U50,488H inhibits ischemia/reperfusion-induced neutrophil accumulation and TNF-α production in rat hearts

AIM: To investigate alterations in neutrophil accumulation and TNF-α levels after activation of kappa (κ)-opioid receptor by U50,488H in ischemia/reperfusion-injured rat hearts and the possible mechanism involved. METHODS: Rats were randomly exposed to sham operation, myocardial ischemia/reperfusion (MI/R) alone, MI/R+U50,488H, MI/R+U50,488H+Wortmannin, and MI/R+U50,488H+L-NAME. RESULTS: Compared with those in MI/R group, U50,488H reduced myocardial infarction area, myocardial myeloperoxidase (MPO) level, serum creatinine kinase (CK) level and serum and myocardial TNF-α production.

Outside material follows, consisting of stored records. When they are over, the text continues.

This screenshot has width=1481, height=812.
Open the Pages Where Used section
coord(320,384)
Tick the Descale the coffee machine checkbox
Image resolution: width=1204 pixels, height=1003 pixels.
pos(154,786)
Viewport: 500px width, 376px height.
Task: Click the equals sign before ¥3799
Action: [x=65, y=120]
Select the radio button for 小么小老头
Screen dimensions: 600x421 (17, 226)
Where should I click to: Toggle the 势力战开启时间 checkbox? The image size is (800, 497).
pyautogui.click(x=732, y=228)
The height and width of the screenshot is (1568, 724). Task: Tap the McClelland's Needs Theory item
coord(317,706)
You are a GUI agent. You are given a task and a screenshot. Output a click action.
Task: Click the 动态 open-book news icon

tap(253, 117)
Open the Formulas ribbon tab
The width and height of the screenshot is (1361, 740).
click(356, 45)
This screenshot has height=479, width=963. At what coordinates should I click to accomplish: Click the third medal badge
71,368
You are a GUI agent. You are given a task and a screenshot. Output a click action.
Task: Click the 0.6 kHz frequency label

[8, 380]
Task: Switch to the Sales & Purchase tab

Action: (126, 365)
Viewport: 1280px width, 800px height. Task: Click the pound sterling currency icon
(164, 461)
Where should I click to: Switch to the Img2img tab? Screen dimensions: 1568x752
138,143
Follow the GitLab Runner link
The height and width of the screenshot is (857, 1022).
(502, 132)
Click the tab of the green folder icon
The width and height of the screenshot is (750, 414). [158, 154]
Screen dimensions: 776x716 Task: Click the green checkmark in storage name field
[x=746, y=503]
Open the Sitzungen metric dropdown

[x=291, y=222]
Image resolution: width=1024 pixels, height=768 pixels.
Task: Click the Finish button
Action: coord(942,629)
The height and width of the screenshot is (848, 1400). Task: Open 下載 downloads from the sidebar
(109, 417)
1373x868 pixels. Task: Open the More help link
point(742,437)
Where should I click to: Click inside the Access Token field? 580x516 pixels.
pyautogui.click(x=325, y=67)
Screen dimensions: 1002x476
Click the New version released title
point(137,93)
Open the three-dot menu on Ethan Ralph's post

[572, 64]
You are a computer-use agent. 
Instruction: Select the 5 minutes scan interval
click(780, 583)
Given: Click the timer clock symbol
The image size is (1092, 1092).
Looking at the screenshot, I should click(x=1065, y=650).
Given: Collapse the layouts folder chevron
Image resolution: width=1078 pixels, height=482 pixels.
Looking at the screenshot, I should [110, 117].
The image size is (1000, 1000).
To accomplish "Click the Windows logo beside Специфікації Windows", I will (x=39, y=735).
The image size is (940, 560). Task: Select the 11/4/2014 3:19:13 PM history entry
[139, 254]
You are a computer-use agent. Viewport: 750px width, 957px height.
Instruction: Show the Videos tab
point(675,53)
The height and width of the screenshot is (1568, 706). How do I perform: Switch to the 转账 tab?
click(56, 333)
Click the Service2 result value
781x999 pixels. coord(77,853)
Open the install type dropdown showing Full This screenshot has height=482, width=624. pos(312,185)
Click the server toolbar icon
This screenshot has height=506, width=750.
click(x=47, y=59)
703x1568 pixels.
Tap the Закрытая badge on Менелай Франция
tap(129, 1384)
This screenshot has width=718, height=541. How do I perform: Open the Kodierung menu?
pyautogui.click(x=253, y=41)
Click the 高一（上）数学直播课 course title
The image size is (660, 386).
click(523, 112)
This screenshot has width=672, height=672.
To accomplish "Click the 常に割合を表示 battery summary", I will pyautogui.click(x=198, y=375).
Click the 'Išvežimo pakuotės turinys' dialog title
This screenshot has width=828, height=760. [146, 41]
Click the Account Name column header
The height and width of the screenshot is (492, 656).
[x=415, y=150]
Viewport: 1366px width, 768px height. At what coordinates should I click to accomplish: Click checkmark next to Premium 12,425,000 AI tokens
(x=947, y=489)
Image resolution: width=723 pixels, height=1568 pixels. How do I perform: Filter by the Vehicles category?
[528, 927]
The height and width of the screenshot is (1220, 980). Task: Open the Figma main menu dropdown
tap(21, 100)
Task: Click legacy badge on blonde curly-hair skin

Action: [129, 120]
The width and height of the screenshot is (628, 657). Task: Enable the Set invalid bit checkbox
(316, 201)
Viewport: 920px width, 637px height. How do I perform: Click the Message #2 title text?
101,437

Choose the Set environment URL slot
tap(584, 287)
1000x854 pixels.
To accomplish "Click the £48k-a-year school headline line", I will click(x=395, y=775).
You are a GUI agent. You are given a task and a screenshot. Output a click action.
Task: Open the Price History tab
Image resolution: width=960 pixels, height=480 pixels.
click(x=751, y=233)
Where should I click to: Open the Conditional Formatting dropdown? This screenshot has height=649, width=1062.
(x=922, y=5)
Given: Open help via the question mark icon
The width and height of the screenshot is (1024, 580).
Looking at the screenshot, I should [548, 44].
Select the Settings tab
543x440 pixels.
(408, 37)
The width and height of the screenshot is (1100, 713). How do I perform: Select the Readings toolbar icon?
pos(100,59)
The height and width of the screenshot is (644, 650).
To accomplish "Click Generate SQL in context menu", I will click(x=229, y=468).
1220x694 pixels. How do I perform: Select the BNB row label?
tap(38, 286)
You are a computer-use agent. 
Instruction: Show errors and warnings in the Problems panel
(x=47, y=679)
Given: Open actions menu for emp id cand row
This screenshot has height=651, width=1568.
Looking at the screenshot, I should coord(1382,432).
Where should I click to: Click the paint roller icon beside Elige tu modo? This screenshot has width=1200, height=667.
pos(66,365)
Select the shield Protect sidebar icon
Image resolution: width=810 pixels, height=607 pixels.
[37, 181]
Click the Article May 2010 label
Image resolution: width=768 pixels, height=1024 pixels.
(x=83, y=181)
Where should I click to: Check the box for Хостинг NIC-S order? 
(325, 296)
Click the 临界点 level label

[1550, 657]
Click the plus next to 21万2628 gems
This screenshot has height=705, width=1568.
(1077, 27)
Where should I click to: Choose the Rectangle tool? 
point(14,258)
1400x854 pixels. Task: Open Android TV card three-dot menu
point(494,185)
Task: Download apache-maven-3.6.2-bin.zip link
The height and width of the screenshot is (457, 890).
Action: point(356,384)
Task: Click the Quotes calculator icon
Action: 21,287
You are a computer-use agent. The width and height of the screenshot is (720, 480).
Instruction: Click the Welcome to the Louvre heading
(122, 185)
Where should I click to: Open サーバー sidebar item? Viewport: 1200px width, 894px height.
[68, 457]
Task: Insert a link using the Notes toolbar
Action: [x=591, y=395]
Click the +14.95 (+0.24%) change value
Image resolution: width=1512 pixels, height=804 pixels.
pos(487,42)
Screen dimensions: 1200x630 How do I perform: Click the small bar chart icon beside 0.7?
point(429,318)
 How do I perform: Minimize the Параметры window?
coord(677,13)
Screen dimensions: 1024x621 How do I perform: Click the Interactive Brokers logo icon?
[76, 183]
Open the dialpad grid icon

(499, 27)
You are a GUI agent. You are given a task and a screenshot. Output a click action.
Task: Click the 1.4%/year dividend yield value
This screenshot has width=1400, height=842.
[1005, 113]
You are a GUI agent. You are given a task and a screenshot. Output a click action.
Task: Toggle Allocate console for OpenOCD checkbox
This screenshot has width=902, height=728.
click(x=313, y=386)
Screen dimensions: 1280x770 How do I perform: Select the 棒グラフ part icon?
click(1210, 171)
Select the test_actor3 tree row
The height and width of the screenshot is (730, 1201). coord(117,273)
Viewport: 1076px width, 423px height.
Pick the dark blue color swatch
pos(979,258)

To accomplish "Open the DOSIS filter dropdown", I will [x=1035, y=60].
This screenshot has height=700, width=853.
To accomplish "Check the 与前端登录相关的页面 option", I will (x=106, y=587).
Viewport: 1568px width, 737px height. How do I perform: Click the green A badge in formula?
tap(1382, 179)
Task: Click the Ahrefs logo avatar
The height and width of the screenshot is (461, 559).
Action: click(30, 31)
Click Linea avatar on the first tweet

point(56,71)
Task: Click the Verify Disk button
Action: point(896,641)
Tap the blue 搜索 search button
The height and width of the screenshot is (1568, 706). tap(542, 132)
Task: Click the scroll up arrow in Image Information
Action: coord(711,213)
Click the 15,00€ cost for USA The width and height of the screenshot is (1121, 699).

U50,488H also increased the NOx level in myocardium subjected to I/R injury. All the effects of U50,488H were abolished by Nor-BNI, a selective κ-opioid antagonist, by Wortmannin, a specific PI3K inhibitor; and by L-NAME, a nitric oxide synthase (NOS) inhibitor. CONCLUSION: U50,488H is cardioprotective through the activation of κ-opioid receptor. This protective effect may be associated with the increase in NO production caused by activation of PI3K pathway and the inhibition of neutrophil accumulation and TNF-α introduction caused by U50,488H treatment in myocardium subjected to I/R.